At the heart of the Gospel is this relationship between Jesus and the woman, and what we see here is that Jesus sees her with love. And the Gospel, interestingly enough, doesn’t say the woman is sick, she’s not sick. And it doesn’t say she is possessed by a demon. She doesn’t have a demon. The Gospel says that she has a spirit that has crippled her. And what Jesus sees is her spirit.
He sees her spirit, and knows she is the bearer of this spirit. And that this Spirit, for some reason, is bent, and it is broken, and it is hurting, and it needs his help. I think that’s pretty much how Jesus sees us. When he comes to us, it is the spirit within us he responds to.
Out there, you tell the world that your spirit needs help, forget it. Because out there it’s in the realm of the rules. If you’re pleading your case with the bank trying to tell them why you’ve been late on your payments and they shouldn’t take away your car, and you say – well just look at my spirit. Forget it.
Out there we are seen and criticized and evaluated and condemned according to our ability to follow the sabbath and all the laws to which we are beholding, and all the judgments because of the color of our skin or the fact of being divorced or our wealth or our social status or sexual orientation or the neighborhood we grew up in. All of these are the measure by which we are judged.
And the truth is that no matter who we are, the rules are stacked against us. No one out there is set up to win. It is only with Jesus that we find ourselves loved as we are, and find that the spirit within us is so lovingly taken and cared for and healed and straightened and cured, like the woman today.
I, for my part, spent many years on that couch out there on a Sunday morning, content to judge and be judged by the rules of the world, measuring my successes and my failures according to what I saw of others around me. According to what the world told me was success. And I was always falling short, and always just a little bit behind. And always just a little bit empty. Because that’s what you are, living by the rules of the world, you are always just a little bit empty.
And it could have been that way forever. I could see a world in which that was my life, day after day being kind of happy and kind of content but with the spirit within me never knowing, as this woman does today, what it’s like to really have this moment where Jesus takes you in his hands and says: spirit stand up. Spirit be free, for you are made for more than this, And I have come for you.

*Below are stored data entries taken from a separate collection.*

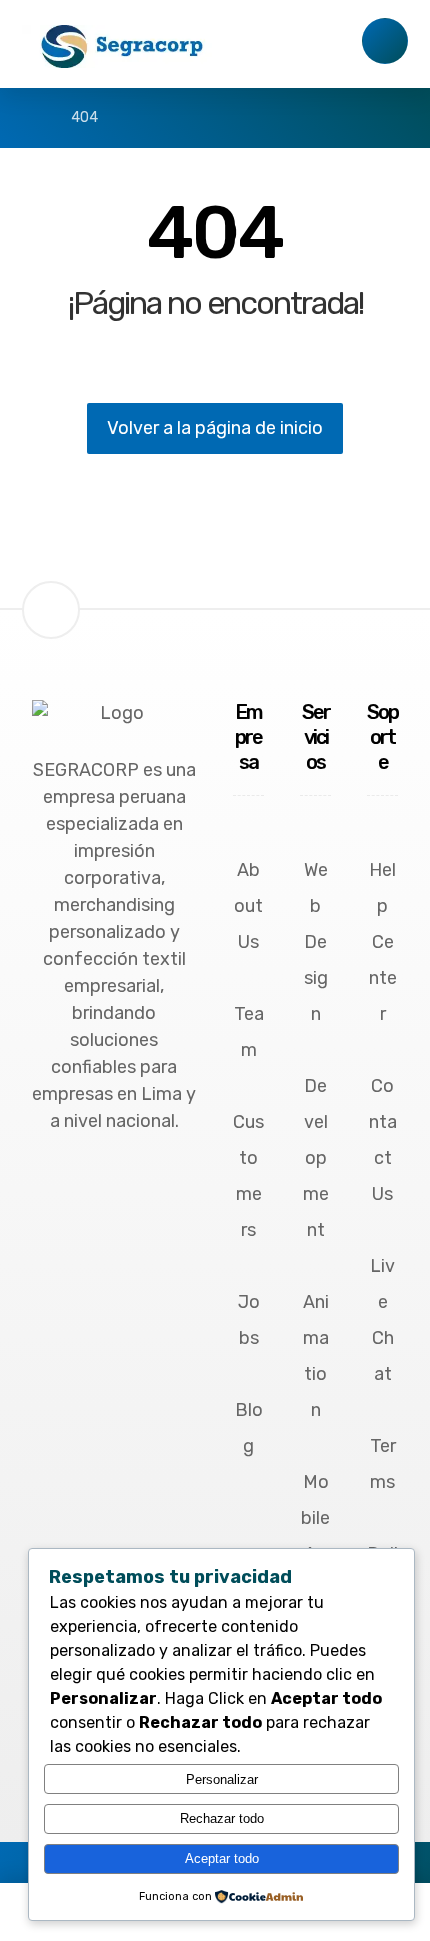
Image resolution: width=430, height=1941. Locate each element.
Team (249, 1032)
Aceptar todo (222, 1858)
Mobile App (315, 1536)
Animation (316, 1356)
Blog (249, 1428)
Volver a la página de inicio (215, 428)
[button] (120, 1183)
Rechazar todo (222, 1818)
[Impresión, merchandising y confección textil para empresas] (122, 46)
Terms (383, 1464)
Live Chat (382, 1320)
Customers (248, 1176)
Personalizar (222, 1779)
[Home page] (27, 117)
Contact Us (383, 1140)
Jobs (249, 1320)
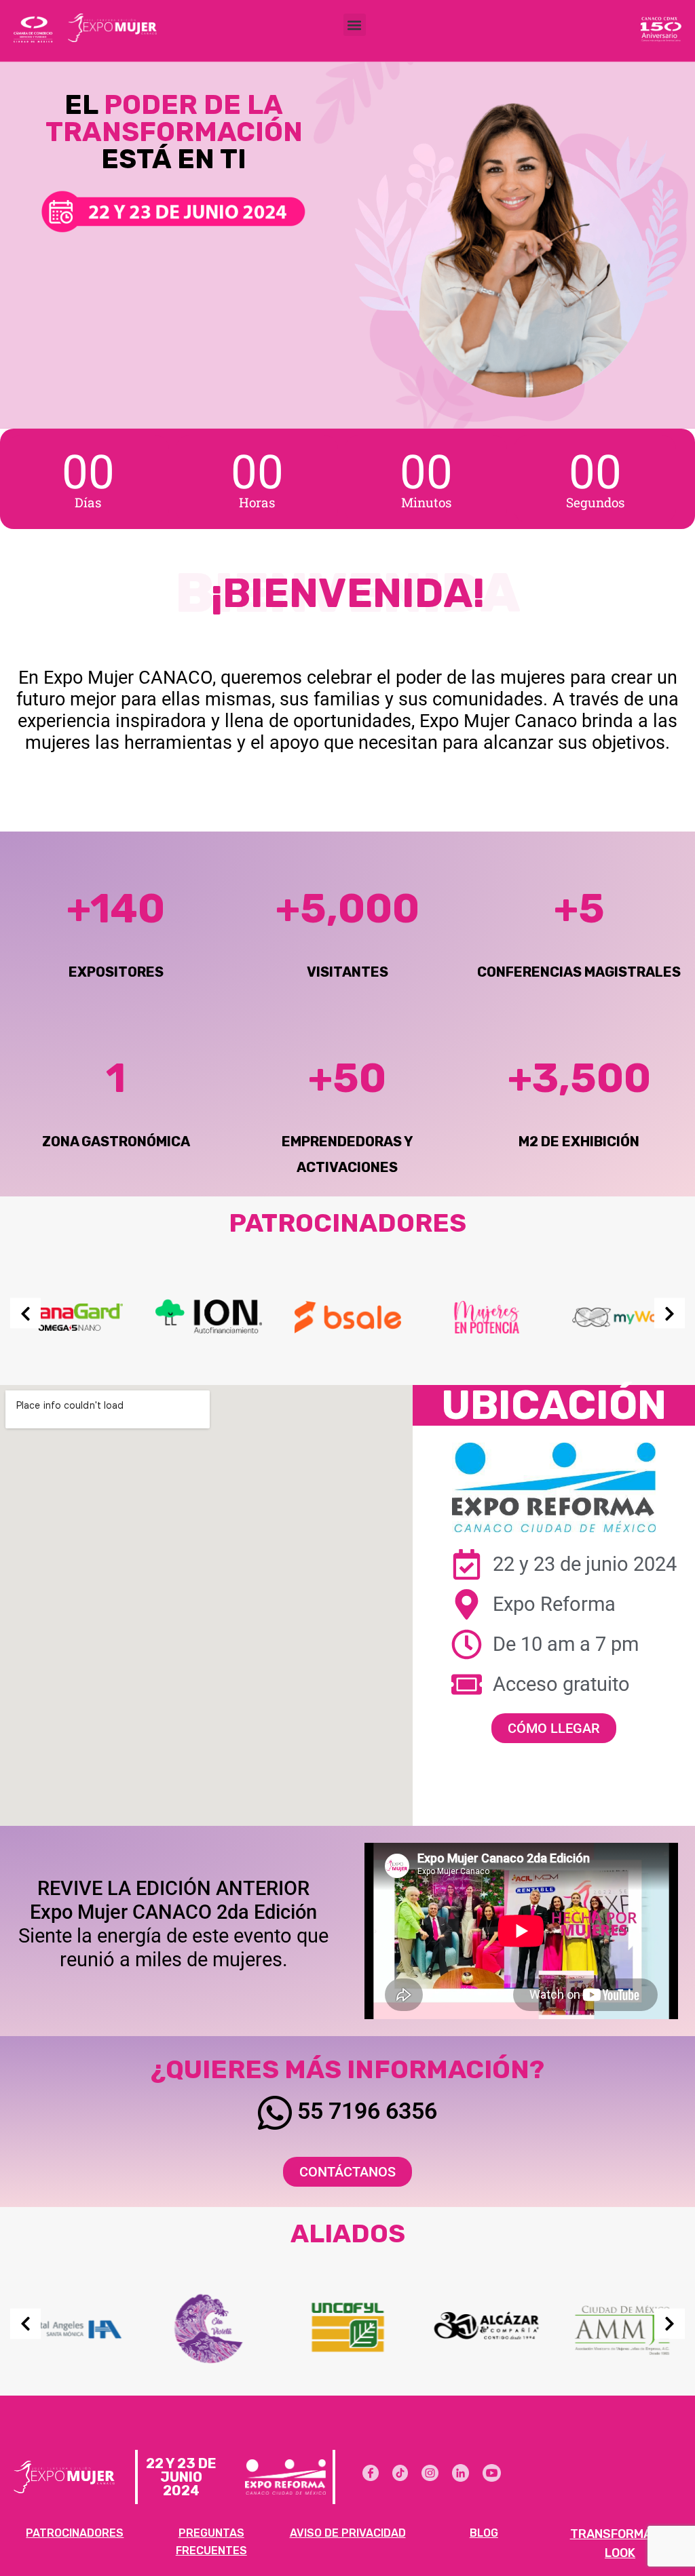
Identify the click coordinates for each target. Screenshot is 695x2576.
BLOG (484, 2532)
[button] (354, 25)
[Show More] (69, 1316)
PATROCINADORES (75, 2532)
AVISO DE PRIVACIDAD (348, 2532)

It might have been that way forever, on my couch, were it not for my courage, at some point, to tell the Lord that I wanted help. That within me too, I wanted God’s peace and needed to feel God’s love, and I asked Jesus to come. And I offered my spirit to him
Have you been that woman in the temple? Have you had that experience? I know all of us have been the leader of the temple. That all of us at one time or another have been guilty of judging someone and failing to see that person beyond the categories or rules.

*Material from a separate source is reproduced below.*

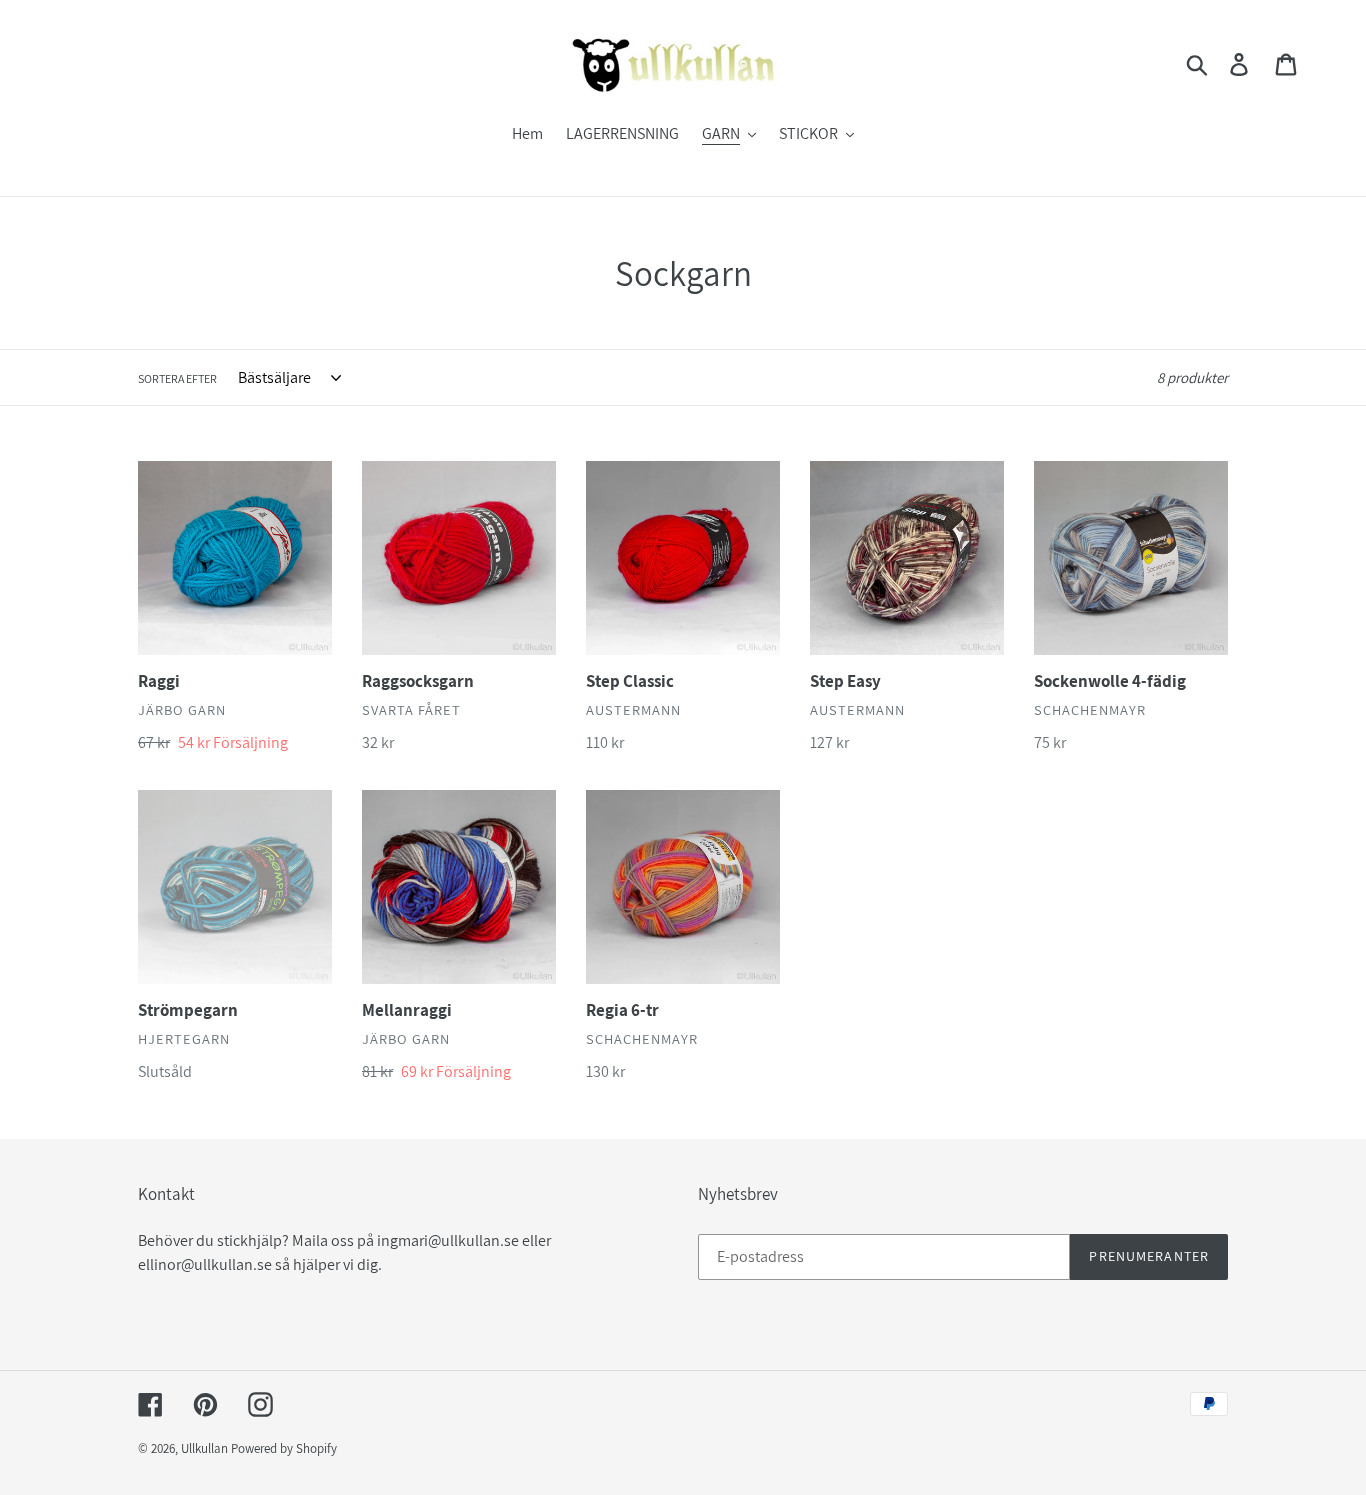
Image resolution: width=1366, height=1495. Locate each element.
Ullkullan (204, 1448)
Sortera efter (177, 378)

But have we been the woman in the temple? Have we found ourselves in our lives at some point telling Jesus how much the spirit within us needs him and how much it wants to be made whole and straight by his love? That try as we might, we can no longer live bent and broken by the challenges of life and the disgusts of the world, but that we want him to come and help us stand up straight and give us peace. That we want him to come and show us the way. That we want him to come and just love us as we are. So we too can stand in his temple in praise, for we are made for this.
And if all I’m doing is sitting out there on my couch, I’m not going to be whole. And I’m not going to be particularly happy. And I’m pretty sure that that’s what I want, to have this thing which the world in all its rules can never give me, happiness. Which is why I’m at church today. And why not ask for that today. Why not ask for his love? For that’s why we’re here.